Памятным было знаменитое противостояние на Васильевском спуске.
Случайно оказавшись поблизости в центре по делам, Иоанна поняла по обилию милиции - что-то происходит. Оставила во дворе машину и пошла поглазеть.

Толпа, разделённая надвое шаткими заграждениями, милицией и небольшим пространством, ощерившись, стенка на стенку, грозно гудела, как два роя над одним ульем. Как две тучи с противоположными зарядами.
Сближались, высекали молнии оскорблений, лозунгов, проклятий и снова откатывались друг от друга.
Белоголубые и краснокоричневые, демократы и оппозиция, новые и старые русские, "эти" и "наши". Ещё недавно единый советский народ, а теперь враги непримиримые.

Так это было по-русски, злобно, страшно, и вместе с тем как-то по-разбойничьи весело, с гиканьем и свистом.
Кто кого.Руская рулетка, азартная смертельная игра над пропастью.
Разница была в цвете флагов, в одежде - у "наших" беднее. В возрасте, в выражении лиц.

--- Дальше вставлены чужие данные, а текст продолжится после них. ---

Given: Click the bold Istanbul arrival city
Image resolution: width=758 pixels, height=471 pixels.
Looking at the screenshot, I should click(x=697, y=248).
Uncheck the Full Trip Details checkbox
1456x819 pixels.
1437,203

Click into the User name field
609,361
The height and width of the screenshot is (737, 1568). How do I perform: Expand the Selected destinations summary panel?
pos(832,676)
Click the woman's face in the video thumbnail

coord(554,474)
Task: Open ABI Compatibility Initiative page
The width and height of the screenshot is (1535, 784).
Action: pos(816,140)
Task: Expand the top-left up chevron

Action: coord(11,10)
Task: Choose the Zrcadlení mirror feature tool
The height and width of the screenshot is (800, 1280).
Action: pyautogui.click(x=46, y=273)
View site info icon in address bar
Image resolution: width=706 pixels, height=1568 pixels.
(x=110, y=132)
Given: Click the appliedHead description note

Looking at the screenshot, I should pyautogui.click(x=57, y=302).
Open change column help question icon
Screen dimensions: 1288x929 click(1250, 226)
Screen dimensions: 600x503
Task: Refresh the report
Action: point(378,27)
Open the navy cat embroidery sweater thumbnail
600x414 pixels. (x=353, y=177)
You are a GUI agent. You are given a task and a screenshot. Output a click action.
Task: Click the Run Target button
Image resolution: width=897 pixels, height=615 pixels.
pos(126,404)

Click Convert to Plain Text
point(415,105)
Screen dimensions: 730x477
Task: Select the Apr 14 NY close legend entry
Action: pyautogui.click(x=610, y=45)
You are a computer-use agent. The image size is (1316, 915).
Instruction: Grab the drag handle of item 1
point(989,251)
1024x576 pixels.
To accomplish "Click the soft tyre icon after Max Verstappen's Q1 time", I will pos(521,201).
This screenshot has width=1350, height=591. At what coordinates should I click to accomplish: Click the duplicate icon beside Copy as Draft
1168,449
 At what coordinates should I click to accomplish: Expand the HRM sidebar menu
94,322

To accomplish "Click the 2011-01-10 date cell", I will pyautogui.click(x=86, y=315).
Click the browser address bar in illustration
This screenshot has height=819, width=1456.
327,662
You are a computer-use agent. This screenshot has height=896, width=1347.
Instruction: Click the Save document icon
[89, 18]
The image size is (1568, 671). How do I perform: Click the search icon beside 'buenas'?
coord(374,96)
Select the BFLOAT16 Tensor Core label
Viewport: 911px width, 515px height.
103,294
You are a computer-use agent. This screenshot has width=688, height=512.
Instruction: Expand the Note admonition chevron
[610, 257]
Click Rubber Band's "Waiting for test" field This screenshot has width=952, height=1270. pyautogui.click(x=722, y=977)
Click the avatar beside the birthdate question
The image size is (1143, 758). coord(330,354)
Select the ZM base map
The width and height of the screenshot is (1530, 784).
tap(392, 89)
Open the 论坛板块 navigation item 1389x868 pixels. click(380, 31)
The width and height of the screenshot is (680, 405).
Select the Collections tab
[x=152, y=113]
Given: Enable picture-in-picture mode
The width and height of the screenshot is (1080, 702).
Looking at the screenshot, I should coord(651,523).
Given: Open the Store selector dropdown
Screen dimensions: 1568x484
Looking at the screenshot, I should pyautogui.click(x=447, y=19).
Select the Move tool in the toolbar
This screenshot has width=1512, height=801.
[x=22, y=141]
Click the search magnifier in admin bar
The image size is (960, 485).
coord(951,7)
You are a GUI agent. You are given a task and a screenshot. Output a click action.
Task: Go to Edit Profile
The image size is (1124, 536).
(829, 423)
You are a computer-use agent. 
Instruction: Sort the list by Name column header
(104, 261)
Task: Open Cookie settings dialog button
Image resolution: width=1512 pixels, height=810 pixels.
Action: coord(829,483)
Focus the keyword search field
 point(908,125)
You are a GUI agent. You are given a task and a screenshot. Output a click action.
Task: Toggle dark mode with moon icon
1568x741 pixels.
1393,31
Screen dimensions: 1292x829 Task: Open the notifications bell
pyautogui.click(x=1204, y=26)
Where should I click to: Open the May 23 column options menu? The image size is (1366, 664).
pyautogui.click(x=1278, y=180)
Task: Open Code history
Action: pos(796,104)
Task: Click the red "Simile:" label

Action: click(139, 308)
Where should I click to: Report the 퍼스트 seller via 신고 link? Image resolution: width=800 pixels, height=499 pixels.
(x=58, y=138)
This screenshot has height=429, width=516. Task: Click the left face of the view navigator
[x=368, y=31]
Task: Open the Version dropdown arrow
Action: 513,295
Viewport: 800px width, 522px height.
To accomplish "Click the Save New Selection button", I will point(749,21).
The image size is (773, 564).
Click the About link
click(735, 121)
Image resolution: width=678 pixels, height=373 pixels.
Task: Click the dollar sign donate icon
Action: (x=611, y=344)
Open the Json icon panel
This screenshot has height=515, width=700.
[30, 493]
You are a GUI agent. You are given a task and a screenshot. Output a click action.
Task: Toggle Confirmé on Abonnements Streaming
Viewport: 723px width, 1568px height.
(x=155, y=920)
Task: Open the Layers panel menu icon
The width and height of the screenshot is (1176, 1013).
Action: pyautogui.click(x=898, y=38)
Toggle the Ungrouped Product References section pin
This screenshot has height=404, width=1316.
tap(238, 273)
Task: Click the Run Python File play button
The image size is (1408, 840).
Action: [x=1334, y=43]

"Вот и я - злобная красная бабка", - усмехнулась Иоанна, продираясь вперёд, поближе к заграждению, пряча лицо от вездесущих теле и видеокамер.

"Красная" бабка в куртке и платке /она обмотала лицо шарфом/. "Наша". Может, и не целиком за этих, но наверняка против тех.
Разрыв со своим классом или со своей "классовой прослойкой", как учили в школе...

Сжатая со всех сторон локтями, спинами, боками, она растворилась в толпе, в её злой, сдавленной хлипкими барьерчиками энергии, выплёскивающейся время от времени выкриками, свистом.

- В отставку!.. Под суд!.. Вся власть Советам! Советский Союз!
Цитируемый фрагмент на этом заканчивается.